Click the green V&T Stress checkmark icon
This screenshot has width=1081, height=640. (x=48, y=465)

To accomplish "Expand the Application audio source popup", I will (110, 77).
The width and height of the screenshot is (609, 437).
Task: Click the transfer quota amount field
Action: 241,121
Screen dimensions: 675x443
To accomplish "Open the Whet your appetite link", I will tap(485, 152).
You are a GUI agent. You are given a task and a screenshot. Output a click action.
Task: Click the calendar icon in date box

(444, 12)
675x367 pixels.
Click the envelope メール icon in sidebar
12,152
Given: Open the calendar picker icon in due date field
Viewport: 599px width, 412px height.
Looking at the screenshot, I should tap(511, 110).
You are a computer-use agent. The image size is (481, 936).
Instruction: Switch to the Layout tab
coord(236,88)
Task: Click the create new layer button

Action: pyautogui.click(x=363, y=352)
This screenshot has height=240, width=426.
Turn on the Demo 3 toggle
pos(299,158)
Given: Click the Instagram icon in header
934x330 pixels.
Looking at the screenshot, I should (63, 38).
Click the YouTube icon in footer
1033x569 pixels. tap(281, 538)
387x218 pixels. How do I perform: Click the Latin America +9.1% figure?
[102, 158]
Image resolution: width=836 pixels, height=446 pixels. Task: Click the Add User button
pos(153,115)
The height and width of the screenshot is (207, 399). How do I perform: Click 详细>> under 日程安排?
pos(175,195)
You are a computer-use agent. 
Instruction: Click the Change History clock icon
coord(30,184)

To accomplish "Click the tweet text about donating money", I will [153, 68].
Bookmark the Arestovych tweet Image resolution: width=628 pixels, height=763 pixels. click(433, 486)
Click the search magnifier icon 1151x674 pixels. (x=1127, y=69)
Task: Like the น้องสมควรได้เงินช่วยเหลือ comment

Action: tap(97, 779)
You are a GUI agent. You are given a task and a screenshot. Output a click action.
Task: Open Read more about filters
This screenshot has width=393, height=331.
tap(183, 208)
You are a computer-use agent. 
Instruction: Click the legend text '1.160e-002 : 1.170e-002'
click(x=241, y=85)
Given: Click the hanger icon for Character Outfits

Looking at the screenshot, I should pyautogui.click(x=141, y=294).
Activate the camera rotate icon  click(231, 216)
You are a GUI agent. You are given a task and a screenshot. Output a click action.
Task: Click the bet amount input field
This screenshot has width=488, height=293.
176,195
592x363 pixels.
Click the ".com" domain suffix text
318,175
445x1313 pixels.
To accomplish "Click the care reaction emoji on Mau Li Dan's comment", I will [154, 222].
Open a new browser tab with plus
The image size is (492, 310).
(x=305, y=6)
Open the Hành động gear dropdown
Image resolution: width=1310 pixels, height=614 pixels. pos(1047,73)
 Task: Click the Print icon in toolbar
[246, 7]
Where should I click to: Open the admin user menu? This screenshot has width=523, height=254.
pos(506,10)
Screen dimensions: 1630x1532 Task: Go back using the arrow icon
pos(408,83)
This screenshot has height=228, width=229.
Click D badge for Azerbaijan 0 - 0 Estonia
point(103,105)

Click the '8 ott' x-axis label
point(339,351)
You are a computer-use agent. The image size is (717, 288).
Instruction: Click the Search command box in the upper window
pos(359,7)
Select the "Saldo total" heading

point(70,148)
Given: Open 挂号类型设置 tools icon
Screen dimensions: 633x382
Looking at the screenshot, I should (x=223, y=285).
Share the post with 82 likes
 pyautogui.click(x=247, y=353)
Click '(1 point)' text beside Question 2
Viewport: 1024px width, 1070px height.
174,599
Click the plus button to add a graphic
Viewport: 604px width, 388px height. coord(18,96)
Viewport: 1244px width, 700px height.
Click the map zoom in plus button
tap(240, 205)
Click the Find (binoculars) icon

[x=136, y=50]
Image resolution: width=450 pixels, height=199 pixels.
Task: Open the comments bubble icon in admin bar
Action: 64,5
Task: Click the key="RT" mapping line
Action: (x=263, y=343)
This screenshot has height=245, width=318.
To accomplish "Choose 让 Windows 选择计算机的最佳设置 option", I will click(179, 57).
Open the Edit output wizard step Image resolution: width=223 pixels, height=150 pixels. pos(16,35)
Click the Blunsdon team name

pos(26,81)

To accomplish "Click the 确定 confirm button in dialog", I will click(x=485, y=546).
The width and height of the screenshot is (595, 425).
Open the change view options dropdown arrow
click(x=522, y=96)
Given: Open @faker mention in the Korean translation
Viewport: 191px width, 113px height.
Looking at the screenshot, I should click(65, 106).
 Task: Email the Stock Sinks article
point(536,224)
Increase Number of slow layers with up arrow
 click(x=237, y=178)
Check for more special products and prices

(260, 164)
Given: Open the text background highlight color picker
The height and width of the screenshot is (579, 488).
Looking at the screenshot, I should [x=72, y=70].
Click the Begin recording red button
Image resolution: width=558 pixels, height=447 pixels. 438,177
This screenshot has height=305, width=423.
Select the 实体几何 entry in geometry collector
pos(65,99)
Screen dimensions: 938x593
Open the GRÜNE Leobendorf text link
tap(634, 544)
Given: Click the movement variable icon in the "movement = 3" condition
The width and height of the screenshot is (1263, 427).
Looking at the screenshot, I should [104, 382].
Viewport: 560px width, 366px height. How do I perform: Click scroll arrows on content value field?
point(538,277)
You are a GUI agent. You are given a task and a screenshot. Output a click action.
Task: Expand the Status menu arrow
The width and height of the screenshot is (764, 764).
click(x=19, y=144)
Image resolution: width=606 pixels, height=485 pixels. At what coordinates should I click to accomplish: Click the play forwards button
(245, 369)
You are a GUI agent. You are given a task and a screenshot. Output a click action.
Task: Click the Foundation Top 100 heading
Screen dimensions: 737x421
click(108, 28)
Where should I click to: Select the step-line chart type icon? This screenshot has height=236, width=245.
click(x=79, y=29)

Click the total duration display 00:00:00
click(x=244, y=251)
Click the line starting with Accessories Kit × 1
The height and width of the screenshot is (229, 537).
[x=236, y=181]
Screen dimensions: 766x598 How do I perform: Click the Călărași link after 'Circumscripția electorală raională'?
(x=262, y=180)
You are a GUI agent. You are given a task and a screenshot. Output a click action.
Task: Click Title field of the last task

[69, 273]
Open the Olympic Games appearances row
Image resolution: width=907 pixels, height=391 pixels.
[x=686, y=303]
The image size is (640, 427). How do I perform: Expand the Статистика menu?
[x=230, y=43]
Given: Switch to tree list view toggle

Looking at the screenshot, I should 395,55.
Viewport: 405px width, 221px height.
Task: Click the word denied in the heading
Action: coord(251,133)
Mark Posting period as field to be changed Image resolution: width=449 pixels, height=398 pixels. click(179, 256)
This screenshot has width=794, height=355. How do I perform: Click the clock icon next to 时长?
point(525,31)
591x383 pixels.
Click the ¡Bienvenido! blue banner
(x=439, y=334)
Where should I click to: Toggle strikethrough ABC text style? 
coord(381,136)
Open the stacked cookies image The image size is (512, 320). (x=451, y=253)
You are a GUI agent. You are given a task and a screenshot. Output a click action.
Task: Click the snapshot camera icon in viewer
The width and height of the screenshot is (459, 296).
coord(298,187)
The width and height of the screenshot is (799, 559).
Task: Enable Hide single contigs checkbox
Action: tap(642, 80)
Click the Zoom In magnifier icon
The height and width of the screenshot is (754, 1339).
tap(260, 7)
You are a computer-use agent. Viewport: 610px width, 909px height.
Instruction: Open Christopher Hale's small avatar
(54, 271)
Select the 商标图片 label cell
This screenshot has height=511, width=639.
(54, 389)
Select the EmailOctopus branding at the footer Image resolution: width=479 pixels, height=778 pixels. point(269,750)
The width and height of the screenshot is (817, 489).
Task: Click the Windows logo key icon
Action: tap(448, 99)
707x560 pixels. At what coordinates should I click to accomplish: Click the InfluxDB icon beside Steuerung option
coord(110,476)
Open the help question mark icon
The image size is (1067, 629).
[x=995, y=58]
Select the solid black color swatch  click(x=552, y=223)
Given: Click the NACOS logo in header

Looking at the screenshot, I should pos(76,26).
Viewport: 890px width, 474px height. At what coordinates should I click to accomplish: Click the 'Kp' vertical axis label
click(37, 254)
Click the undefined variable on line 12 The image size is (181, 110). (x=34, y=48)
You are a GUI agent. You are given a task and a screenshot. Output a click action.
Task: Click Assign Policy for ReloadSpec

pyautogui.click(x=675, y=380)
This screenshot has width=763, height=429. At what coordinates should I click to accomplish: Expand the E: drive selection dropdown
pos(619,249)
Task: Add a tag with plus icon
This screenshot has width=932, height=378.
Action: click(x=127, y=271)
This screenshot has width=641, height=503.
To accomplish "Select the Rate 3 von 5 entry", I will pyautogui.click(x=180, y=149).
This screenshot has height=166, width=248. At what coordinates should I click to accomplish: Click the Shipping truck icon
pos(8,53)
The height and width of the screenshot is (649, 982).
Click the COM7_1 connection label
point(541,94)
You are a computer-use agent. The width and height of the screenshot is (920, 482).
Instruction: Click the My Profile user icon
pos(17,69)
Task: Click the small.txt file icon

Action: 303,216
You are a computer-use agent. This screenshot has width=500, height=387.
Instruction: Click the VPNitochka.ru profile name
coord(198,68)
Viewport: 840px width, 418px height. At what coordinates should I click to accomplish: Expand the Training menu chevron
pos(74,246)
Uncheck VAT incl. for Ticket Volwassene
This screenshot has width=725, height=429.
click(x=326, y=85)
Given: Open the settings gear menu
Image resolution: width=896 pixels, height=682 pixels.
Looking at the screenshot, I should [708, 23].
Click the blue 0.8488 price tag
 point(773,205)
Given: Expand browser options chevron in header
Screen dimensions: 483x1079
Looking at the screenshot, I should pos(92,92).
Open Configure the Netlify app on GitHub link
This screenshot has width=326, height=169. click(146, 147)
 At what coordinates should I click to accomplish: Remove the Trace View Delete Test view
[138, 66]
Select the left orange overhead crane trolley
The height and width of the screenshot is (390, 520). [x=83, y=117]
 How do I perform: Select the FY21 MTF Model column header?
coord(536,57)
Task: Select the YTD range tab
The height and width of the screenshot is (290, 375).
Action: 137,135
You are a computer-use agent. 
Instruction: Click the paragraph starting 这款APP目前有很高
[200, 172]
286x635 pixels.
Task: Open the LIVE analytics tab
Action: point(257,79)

^^^^^^^^

Activity: The word to find is "variable". Copy every line of the records that holds it.

Result of this exercise:
Given: Click the movement variable icon in the "movement = 3" condition
Click the undefined variable on line 12 The image size is (181, 110). (x=34, y=48)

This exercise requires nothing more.